### Document excerpt ###
Descriptive and retrospective investigation into clinical health outcomes of HIV patients on AZT-based regimens
Abstract
The number of people living with human immunodeficiency virus / acquired immune deficiency syndrome (HIV/AIDS) in South Africa keeps growing, those succumbing to the virus adding up to almost a third of all deaths in South Africa. This dissertation aimed to improve the clinical knowledge of zidovudine-based antiretroviral therapy (ART) and to contribute supportive evidence of the implementation of ART by different types of health care providers in different facilities in the City of Matlosana as part of Dr Kenneth Kaunda distrct in the North West province.
Antiretroviral therapy for the treatment of HIV is therefore a major priority for all health care systems worldwide. Initially, ART programmes in South Africa followed a physician-initiated and managed model. However, the limited number of physicians in the public sector forced a task-shifting approach from physicians to nurses to respond to the challenge to deliver ART programmes to a greater number of people. This led to the implementation of revised treatment guidelines, enabling nurse-initiated management of antiretroviral therapy (NIMART) in primary health care settings. Zidovudine (AZT), a nucleoside reverse transcriptase inhibitor, is widely used as part of second line regimens to treat HIV. Haematological disorders such as anaemia can occur within 4-12 weeks after AZT initiation and it mainly presents as macrocytosis but can also present as leukopenia or neutropenia. The monitoring of haematologic parameters is crucial for AZT-based regimens and full blood counts are currently advised at baseline, month 3, 6 and then 12 monthly thereafter.
HIV disease progression markers (CD4 cell counts & viral load (VL)), haematological markers (haemoglobin (Hb) & mean corpuscular volume (MCV)) and possible associated risk factors of disease progression (body mass index (BMI), hospital admissions & frequency of opportunistic infections(OIs)) were retrospectively extracted over a 12-month period from health records of adult patients on AZT-based treatment in a hospital clinic (n = 100) and NIMART cohort (n = 100) in the sub-district of City of Matlosana, North West province, in order to compare these two approaches. Other primary health outcomes variables such as time to undetectable VL suppression, time from enrolment to death, time since HIV diagnosis, total time spent on ART and AZT were also included. One hospital clinic, two primary health care clinics and one community health centre clinic were included. Ethics approval was obtained from the Human Research Ethics Committee (HREC), North-West University (NW-00362-15-A1), Wits HREC medical (M160267), PPRM&E directorate (North West Department of Health), the CEO of Tshepong-Klerksdorp hospital complex and the acting PHC manager. Descriptive statistics were used to present the demographic results of the two cohorts. Linear mixed models which adjusted for age, total duration on ART and duration since HIV diagnosis were incorporated to analyse disease progression marker (CD4 cell count), haematological parameters (Hb & MCV) and BMI as an associated risk factor for disease progression. Kaplan-Meier survival analysis was used to determine the effect of time on undetectable VL suppression in both cohorts over time.
###
» **Questions on the material**:
• A. Condense the paragraph of the abstract that opens "Antiretroviral therapy for the treatment of HIV is therefore" into a bulleted list that keeps its main facts.
• B. Write the next part of the abstract on AZT-based HIV treatment, starting right after its final sentence.
The items after this point are unrelated material and separate from the abstract.
### Extracted data ###
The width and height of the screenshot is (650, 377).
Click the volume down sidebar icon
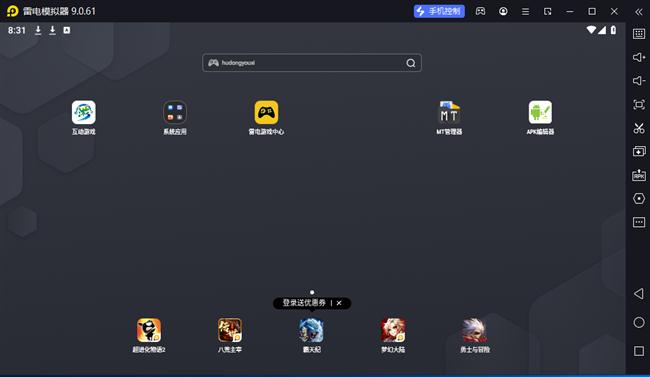[639, 81]
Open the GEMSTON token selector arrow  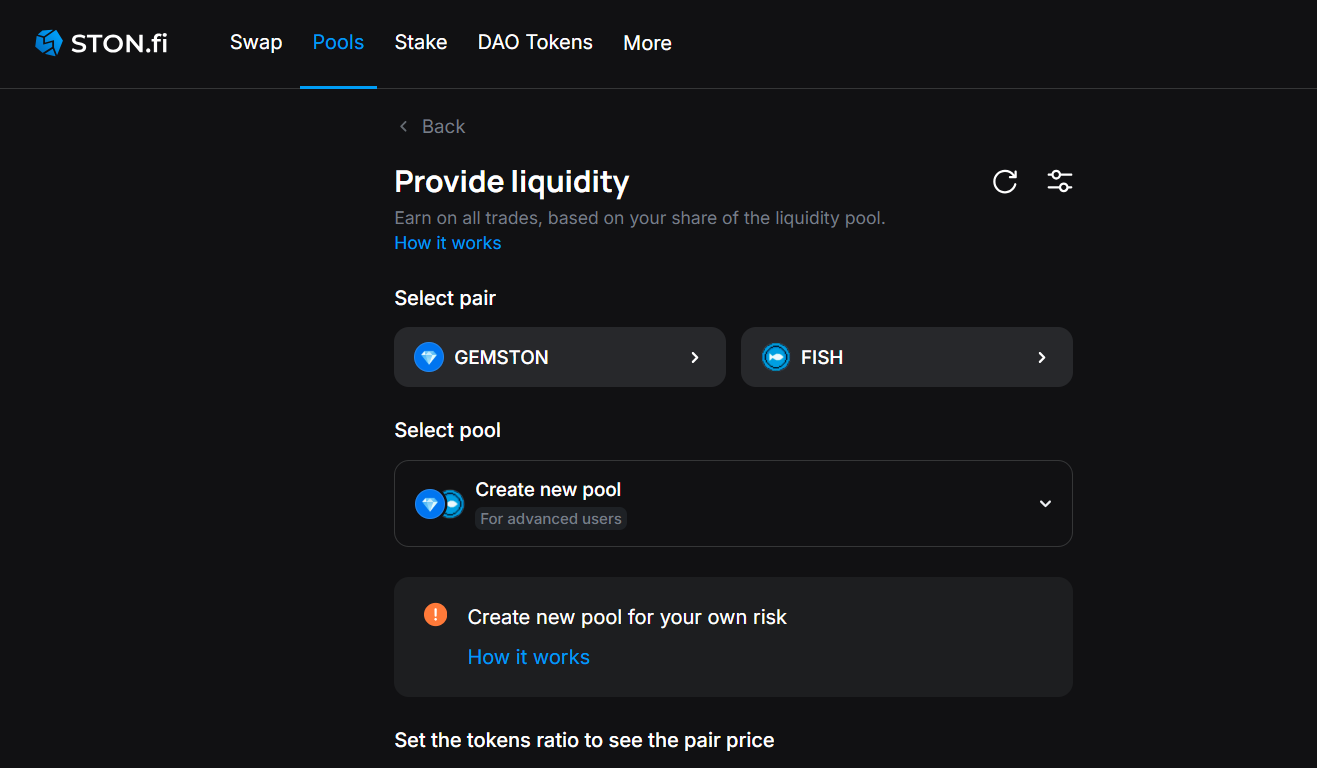[x=695, y=357]
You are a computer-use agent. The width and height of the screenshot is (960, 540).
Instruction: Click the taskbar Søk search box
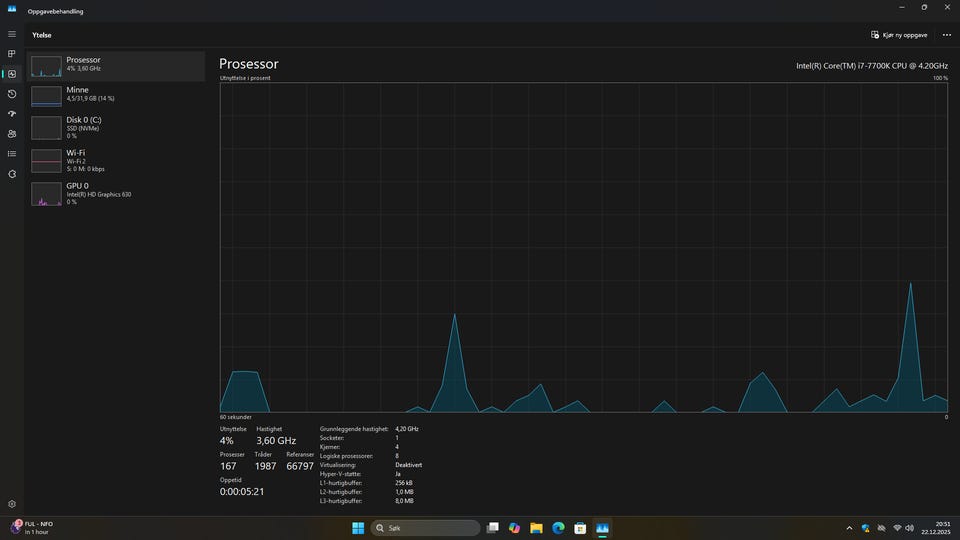point(425,528)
###
» **Task-by-task results**:
• A.
- Antiretroviral therapy (ART) for HIV is a major priority for health care systems worldwide.
- ART programmes in South Africa at first followed a physician-initiated and managed model.
- Because the public sector had few physicians, tasks shifted from physicians to nurses so ART could reach more people.
- Revised treatment guidelines then allowed nurse-initiated management of antiretroviral therapy (NIMART) in primary health care settings.
- Zidovudine (AZT), a nucleoside reverse transcriptase inhibitor, is widely used in second line regimens for HIV.
- Haematological disorders such as anaemia can occur 4-12 weeks after AZT is started. They mainly present as macrocytosis but can also present as leukopenia or neutropenia.
- Monitoring haematologic parameters is crucial for AZT-based regimens. Full blood counts are advised at baseline, month 3, month 6 and every 12 months after that.

• B.
The mean (SD) age for hospital, clinic and NIMART patients was 42.4 (± 8.92) and 50.30 (± 1.82) years respectively, with females comprising the biggest proportion of patients in both cohorts (59% and 69% respectively). Both OIs and hospital admissions occurred more frequently for the hospital clinic cohort.
After adjusting for the three confounding covariates, CD4 cell count increased significantly overall in both cohorts, but indicated no significant differences (p > 0.05) over time (p = 0.562, 𝐹 = 0.582), between the cohorts (p = 0.091, 𝐹 = 2.899) or for the time*cohort interaction (p=0.927, 𝐹 = 0.076). Haemoglobin for both groups also reacted similarly and relatively unchanged over time with no interaction (time*cohort; p = 0.835, 𝐹 = 0.180) to report, thus not achieving anaemic status (< 8 g/dL) after 12 months on AZT-based regimen. The MCV, however, increased significantly over time (p = 0.009, 𝐹 = 5.255), more specifically between baseline and month 12 (p = 0.008), but showed no statistical differences between the cohorts (p = 0.227, 𝐹 = 1.476) or indicated an interaction between time*cohort (p = 0.128, 𝐹 = 2.152). Macrocytosis was already evident in the NIMART group at baseline and continued up to 12 months compared to being present only at 6 and 12 months in the hospital clinic cohort. Macrocytic anaemia (macrocytosis and Hb < 8 g/dL) was only observed in 1% (one in each cohort) of the study population. Body mass index values were almost unchanged over the first year on AZT-based therapy for both cohorts and did not differ significantly between the two cohorts.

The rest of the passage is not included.